10 TO MIDNIGHT seems like a film that inspired filmmakers like David Fincher (SE7EN, which the movie has a lot in common with). It seemingly has Fincher’s style of narrative, which cuts out the fat and focuses on the good bits only. Even the film’s most ridiculous moments are great. Take, for instance, one sequence where Bronson’s character’s partner (a terrific Andrew Stevens) kicks open a door thinking he’s discovered the killer caught in the act. However, it’s just a couple at a party engaging in some sexual activity. How Stevens’ character reacts to that situation will have you in stitches.
So, the movie has a little bit of everything — romance, comedy, drama and horror. And how it weaves in and out of those genres is outstanding.
Extras: The Scream Factory Collector’s Edition (now available on Blu-ray through shoutfactory.com/shop) includes a cardboard slipcover and reversible cover art designed by Joel Robinson. It also includes a 4K scan of the original camera negative (although, there are a few parts where certain angles have a strobe effect from a poor rendering); new interviews with actors Andrew Stevens (he has some good stories about working alongside Bronson), Robert F. Lyons and Jeana Tomasina and producer Lance Hool; a new and insightful commentary by author Paul Talbott; audio commentary with filmmakers and a film historian; a theatrical trailer; radio spots and a still gallery.
Not rated, 96 minutes.
Director: Richard Donner
Cast: Linda Blair, Verna Bloom, William Daniels, Mark Hamill, Larry Hagman and Michael Lerner
In 1975, director Richard Donner (THE GOONIES) took what would’ve been a throwaway made-for-TV movie and crafted a rather exceptional film that raises awareness about teenage alcoholism. It stars THE EXORCIST’s Linda Blair as a 15-year-old who is struggling to fit in and turns to alcohol to drown her sorrows. But it’s much more than, too.

> _DATASET EXCERPT_
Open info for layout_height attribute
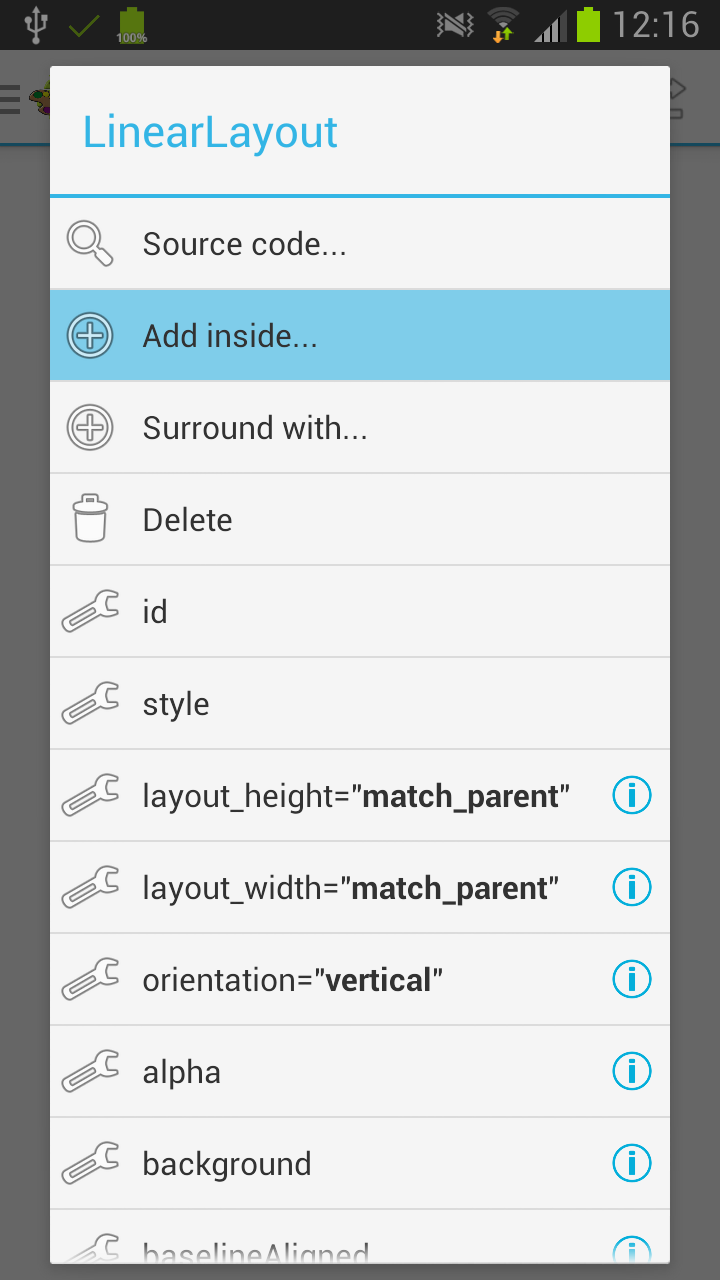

> _TASK REQUIREMENTS_
(a) From the film review, transcribe the passage starting with "Extras: The Scream" and going on through "rated, 96 minutes.".
(b) In the film review, who designed the reversible cover art included in the Scream Factory Collector's Edition?
(c) Take the film review further, picking up right after its last sentence.

> _THE RESULTS_
(a)
Extras: The Scream Factory Collector’s Edition (now available on Blu-ray through shoutfactory.com/shop) includes a cardboard slipcover and reversible cover art designed by Joel Robinson. It also includes a 4K scan of the original camera negative (although, there are a few parts where certain angles have a strobe effect from a poor rendering); new interviews with actors Andrew Stevens (he has some good stories about working alongside Bronson), Robert F. Lyons and Jeana Tomasina and producer Lance Hool; a new and insightful commentary by author Paul Talbott; audio commentary with filmmakers and a film historian; a theatrical trailer; radio spots and a still gallery.
Not rated, 96 minutes.

(b) Joel Robinson

(c)
Although the film can be very dramatic at times (given that it’s a TV movie), it makes up for the fact by delving into complicated human relationships, the plight to find one’s identity and the negative effects alcohol can have. It’s a pretty daring movie, to say the least, most notably toward the end of the film where we reach rock bottom with our main character. I honestly don’t know if I will be able to shake one image, in particular, that involves a horse. It doesn’t hold back in its delivery of the truth, and that makes it super admirable. It should be mandatory viewing in high schools.
Extras: The Shout Factory release (now available on Blu-ray through shoutfactory.com/shop) includes new interviews with Linda Blair (she talks about her career shift from THE EXORCIST to this and how she approached the character) and director Richard Donner and producer David Levinson (an enjoyable convo about how the film came to be and how it shaped into the bold film that it is).